Нет уж спасибо. Лучше подождать до вечера и тогда…
Раз уж спать все равно не получается, можно предаться греху чревоугодия. Вот обожрусь и помру молодым, пропел вслух Гаврилин. И никто мне не указ. Ни Артем Олегович, ни Палач.
Гаврилин двинулся было на кухню, но решил, что в квартире слишком тихо. Он всегда разрывался между двумя прямо противоположными желаниями. С одной стороны – как приятно посидеть одному, в тишине, когда никто к тебе не пристает, не теребит, не заставляет бежать куда попало, или ночами сидеть над допотопным пультом связи, тупо пытаясь не уснуть.
Закрыв же за собой дверь квартиры, Гаврилин уже через пару часов начинал тяготиться и одиночеством и тишиной. Тут у него выбор был небольшой: магнитофон, телевизор или собственный монолог.
Утром лучше всего помогает просто музыка, лучше громкая и иностранная. Не хватало еще вслушиваться в текст. Гаврилин порылся в кассетах, выбрал «Скорпов», сунул их в кассетник и щелкнул клавишей. Потом оглянулся на стену и сделал музыку погромче. Мелочно, конечно, и пошло, но некоторое удовлетворение от этого он получил. Тем более что, насколько он знал, в ближайших окрестностях его квартиры маленьких детей не было.

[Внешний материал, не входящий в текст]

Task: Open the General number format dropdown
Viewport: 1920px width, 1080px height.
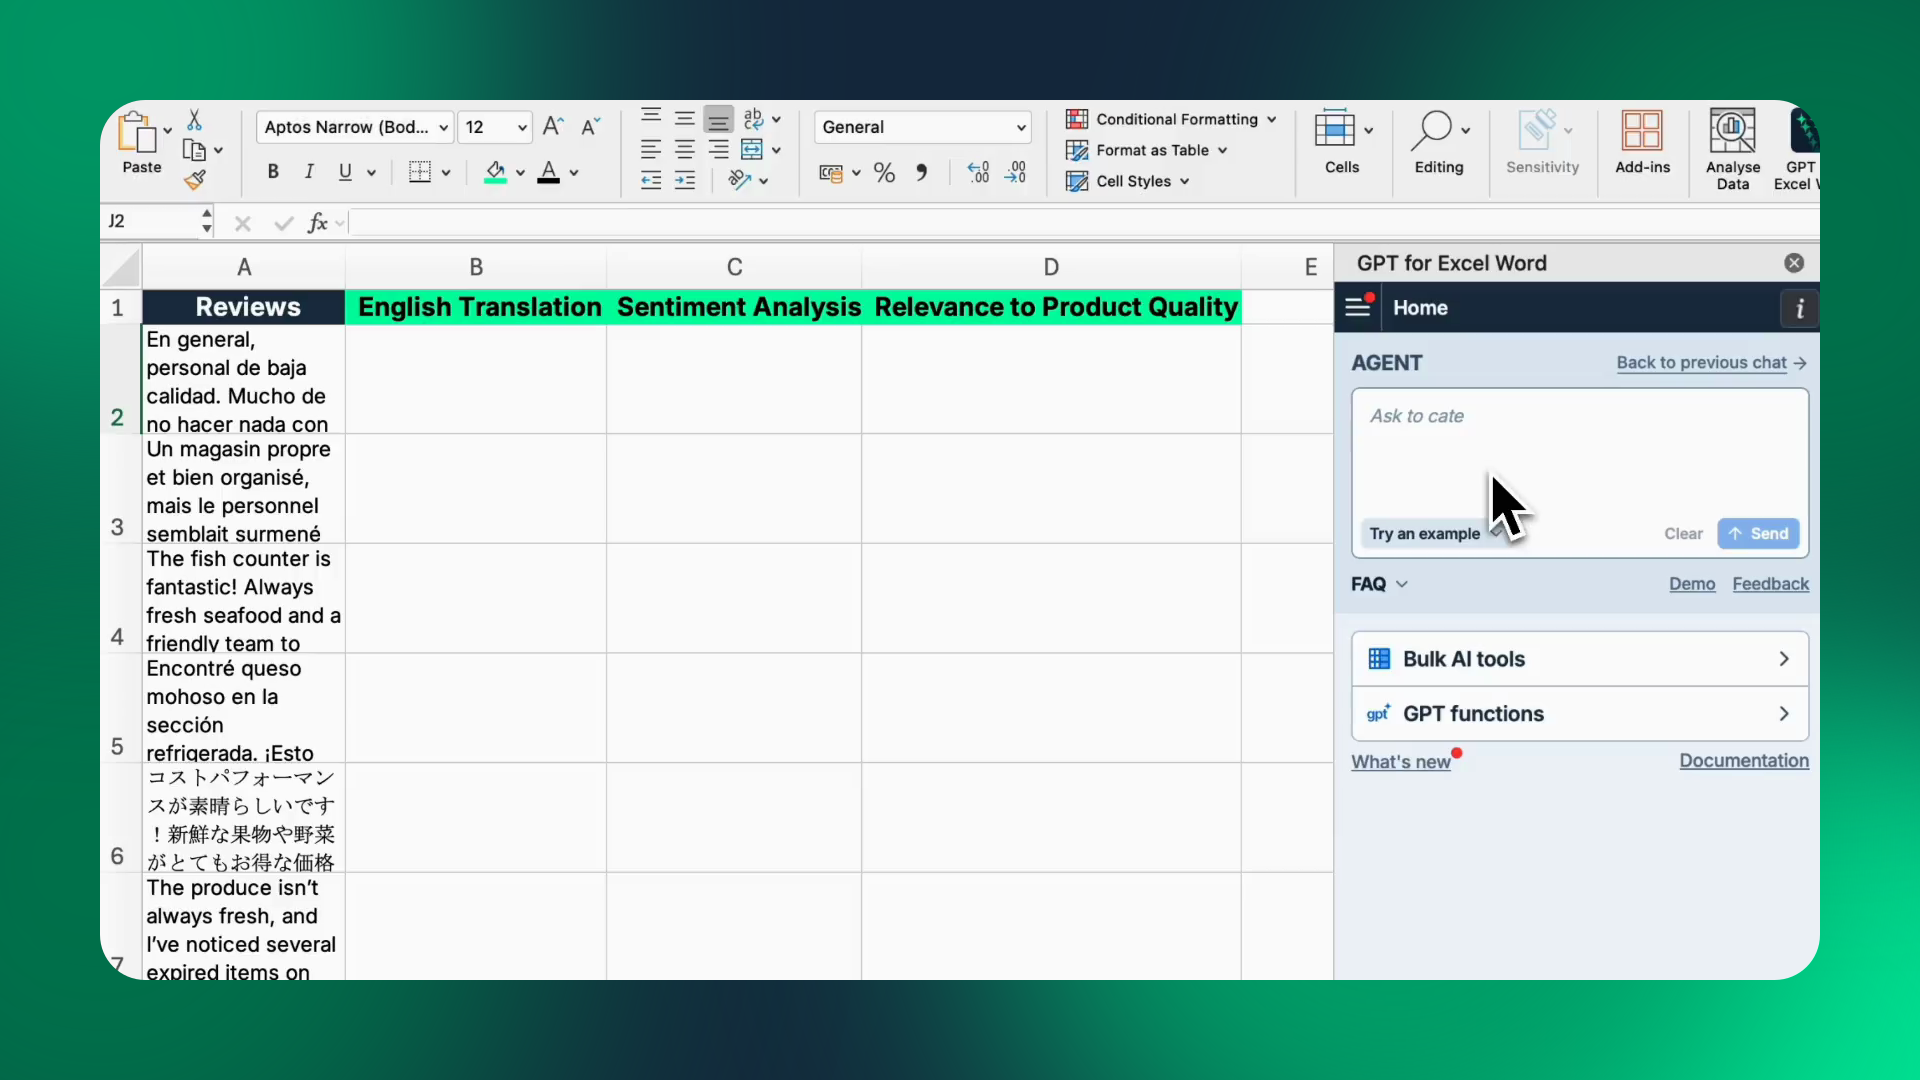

Так о чем это мы? О планах на счет пожрать. Путь к сердцу мужчины, ясное дело, лежит через его желудок. Гаврилин открыл холодильник и присел перед ним на корточки.
М-да, теперь понятно, почему он так себя не любит. Если бы он был женат… Ну, предположим, что он был бы женат, то сразу после такой ревизии семейного холодильника наступил бы развод.
Более – менее сносно выглядели четыре сосиски в мутной целлофановой оболочке. Маргарин в пластиковой банке сохранился только в виде тонкого слоя на стенках. Кастрюлька с макаронами. Вчерашними. Гаврилин задумчиво посмотрел на бледный комок теста. Позавчерашними. Вчера он позавтракал остатками хлеба и молока. Остатки макарон он варил позавчера. На завтрак.
Банка килек в томате. Гаврилин выдвинул пластмассовый ящик внизу холодильника и обнаружил там скукоженное яблоко.
Убивать таких хозяев надо. Расстреливать из рогатки двадцатимиллиметровыми гайками. Макаронам, не смотря на голод, прямая дорога в мусоропровод.
Джеймс Бонд позавтракал холодной телятиной, рыбой и фруктами. Фиг вам, сосиски не телятина, и есть их холодными никто не собирается.
Гаврилин вытащил из печки сковороду. Материальное воплощение старого тезиса о том, что нельзя откладывать на завтра то, что можно сделать сегодня. Что ему мешало сразу помыть сковороду еще неделю назад?
Гаврилин сунул сковороду в мойку и включил горячую воду. Ага, он потому не помыл сковороду сразу, что накануне выбросил тряпку в мусор. Как называется жизненный уровень человека, который даже тряпки для мытья грязной посуды не имеет? А как называется сам этот человек?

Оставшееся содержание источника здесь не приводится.